Читаем по-итальянски Ian McEwan L'inventore di sogni
- Non vale. Le unghie e i denti, d’accordo. Ma (dare
spintoni a quel modo. Non vale e basta.
- La prossima volta, - gli gridò dietro Peter,
impari a chiedere prima il permesso.
Il gatto nero non replicò, ma quella sua ritirata
sbilenca lasciava intendere che avesse afferrato il concetto.
Il mattino dopo, Peter se ne stava sdraiato sul
calorifero con il capo appoggiato a una zampa e l’altra ciondoloni nell’aria
calda che saliva. Intorno a lui era tutto un andirivieni frenetico. Kate non
riusciva a trovare la cartella. Il porridge era bruciato. Il signor Fortune era
di cattivo umore, perché il caffè si era rovesciato sul gas e lui aveva bisogno
di berne almeno tre tazze, per poter incominciare la giornata. La cucina era un
disastro e su quel disastro aleggiava il fumo dei cereali bruciati. E manco a
dirlo era tardi, tardi, tardi!
Peter si arrotolò la coda intorno alle zampe di
dietro e cercò di contenere il ronzio delle fusa. Nell’angolo opposto della
stanza, c’era il suo corpo di sempre con dentro lo spirito del Gatto William, e
quel corpo doveva andare a scuola. Il Bambino William sembrava indeciso. Aveva
già indosso il cappotto, era pronto per partire, ma aveva trovato una scarpa
sola. L’altra non c’era stato verso di scovarla. - Mamma, - continuava a
frignare, dov’è la mia scarpa? - Ma la signora Fortune era nell’ingresso,
impegnata a discutere con qualcuno al telefono.

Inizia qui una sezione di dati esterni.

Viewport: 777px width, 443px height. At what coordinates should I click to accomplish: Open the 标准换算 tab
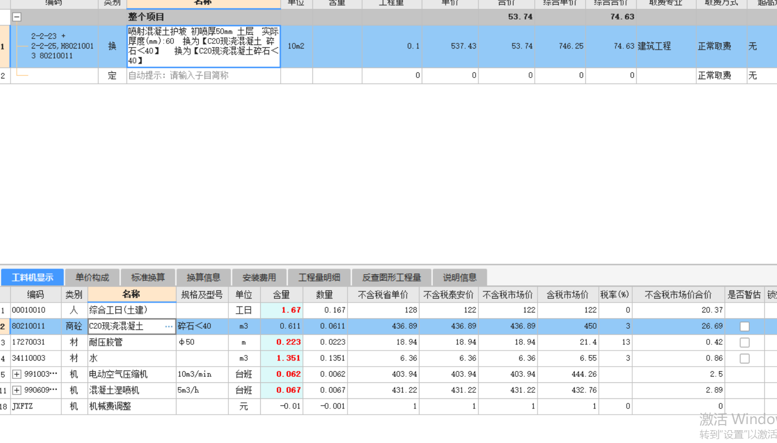coord(148,278)
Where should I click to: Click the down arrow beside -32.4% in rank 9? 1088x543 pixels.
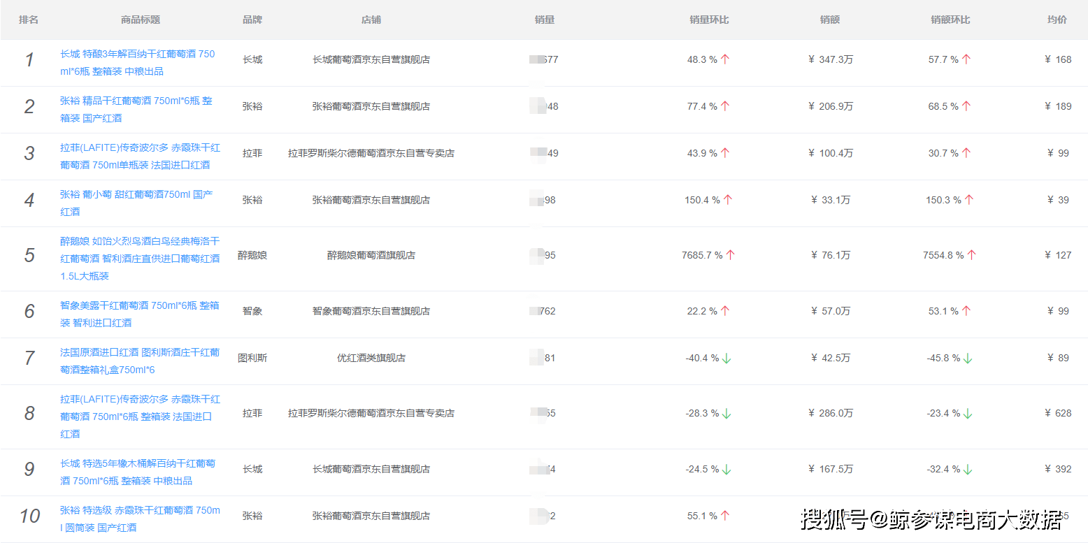[968, 469]
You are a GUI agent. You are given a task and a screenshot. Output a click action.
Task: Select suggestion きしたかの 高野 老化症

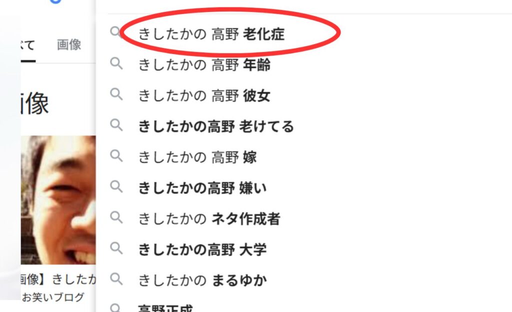click(212, 34)
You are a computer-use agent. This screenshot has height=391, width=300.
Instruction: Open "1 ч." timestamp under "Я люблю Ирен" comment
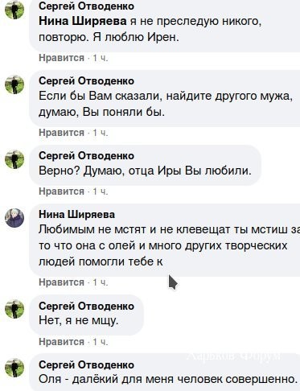(101, 58)
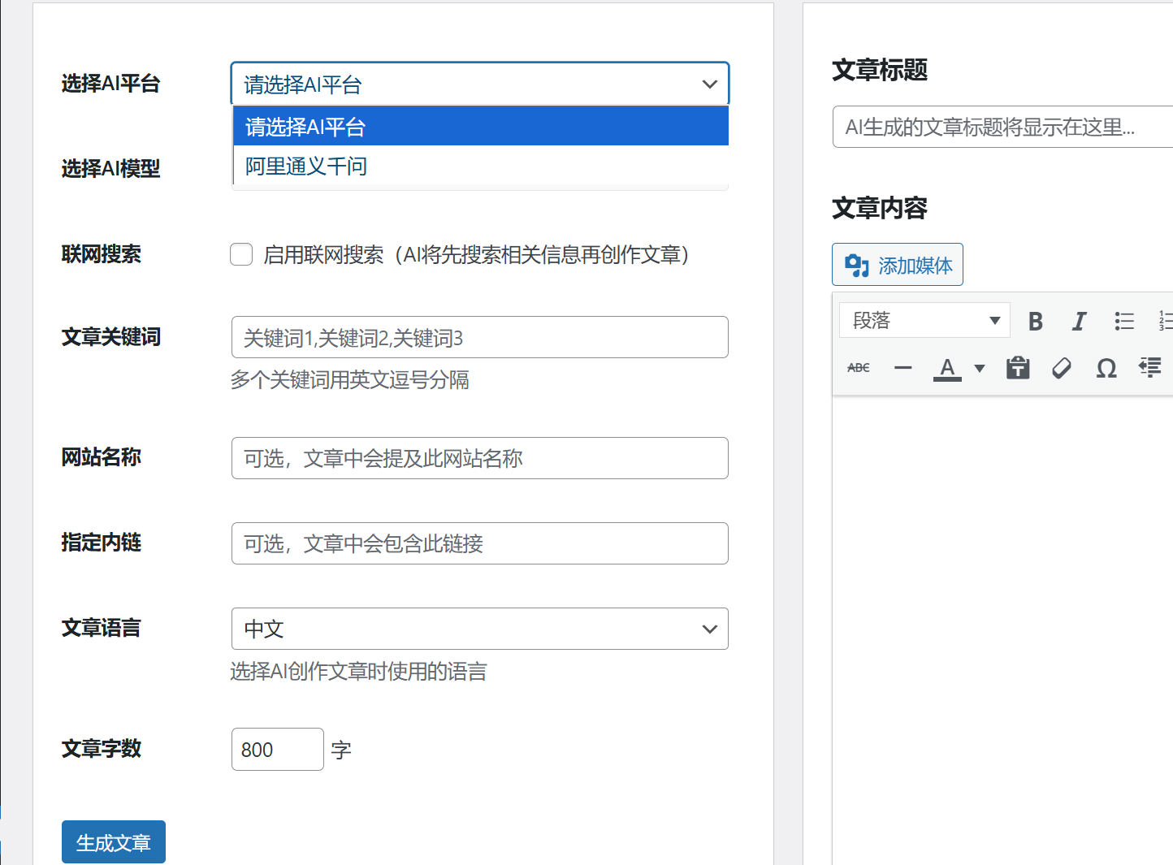Open the 选择AI平台 dropdown

(x=480, y=84)
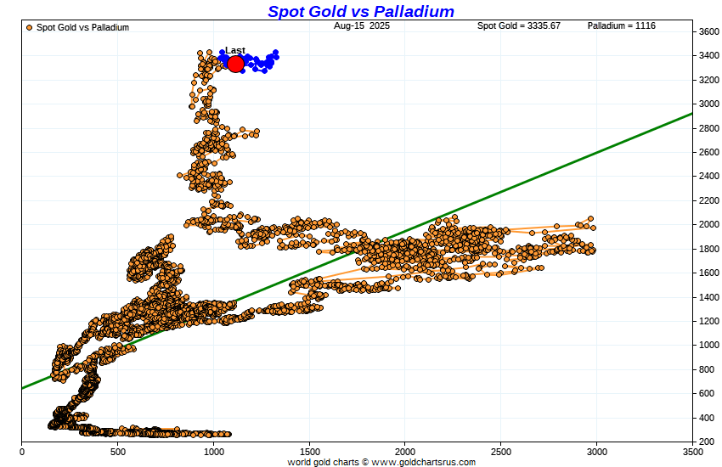Click the blue recent data points cluster
722x467 pixels.
[265, 61]
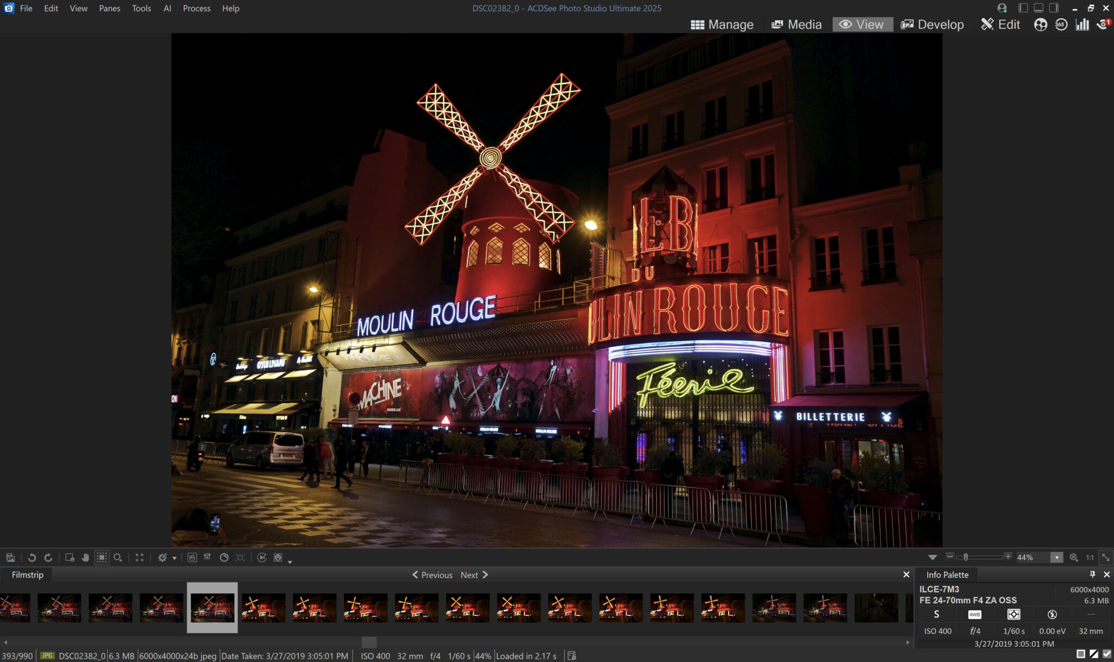Toggle the diagonal black-white box in status bar
This screenshot has width=1114, height=662.
(x=1094, y=654)
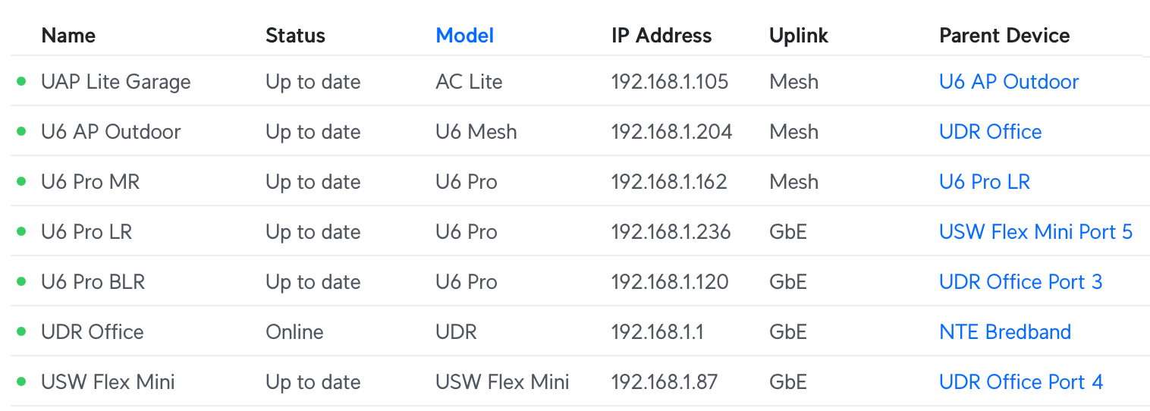Screen dimensions: 1150x411
Task: Open the NTE Bredband parent link
Action: click(x=1005, y=332)
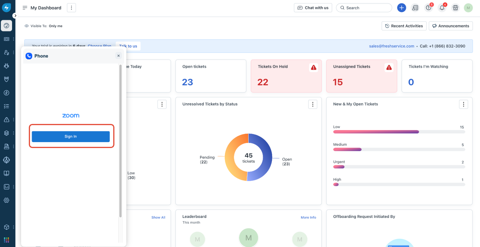480x247 pixels.
Task: Click the Announcements button
Action: 451,26
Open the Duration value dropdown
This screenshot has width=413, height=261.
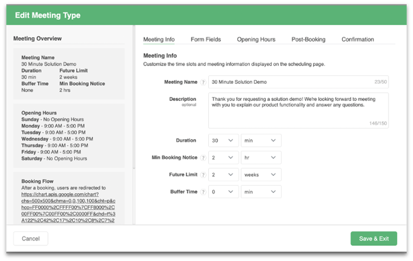[x=223, y=141]
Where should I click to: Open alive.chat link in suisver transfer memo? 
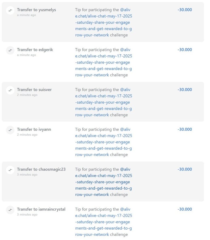104,102
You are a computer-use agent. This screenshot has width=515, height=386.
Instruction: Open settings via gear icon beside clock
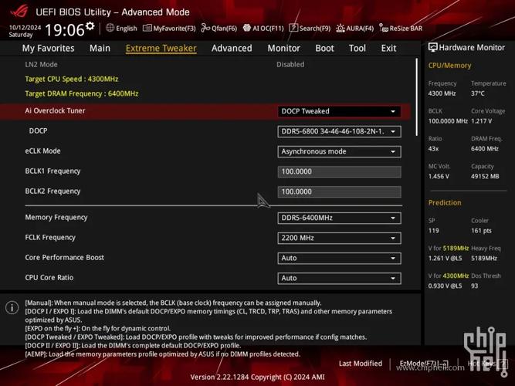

Il Gatto Peter socchiuse gli occhi. Dopo quella vittoria,
si sentiva stanchissimo. Tra non molto tutta la famiglia sarebbe stata fuori, e
la casa sarebbe piombata nel silenzio. Una volta che il calorifero si fosse
raffreddato, sarebbe salito a cercarsi il letto più comodo. E in memoria dei
vecchi tempi, avrebbe scelto proprio il suo.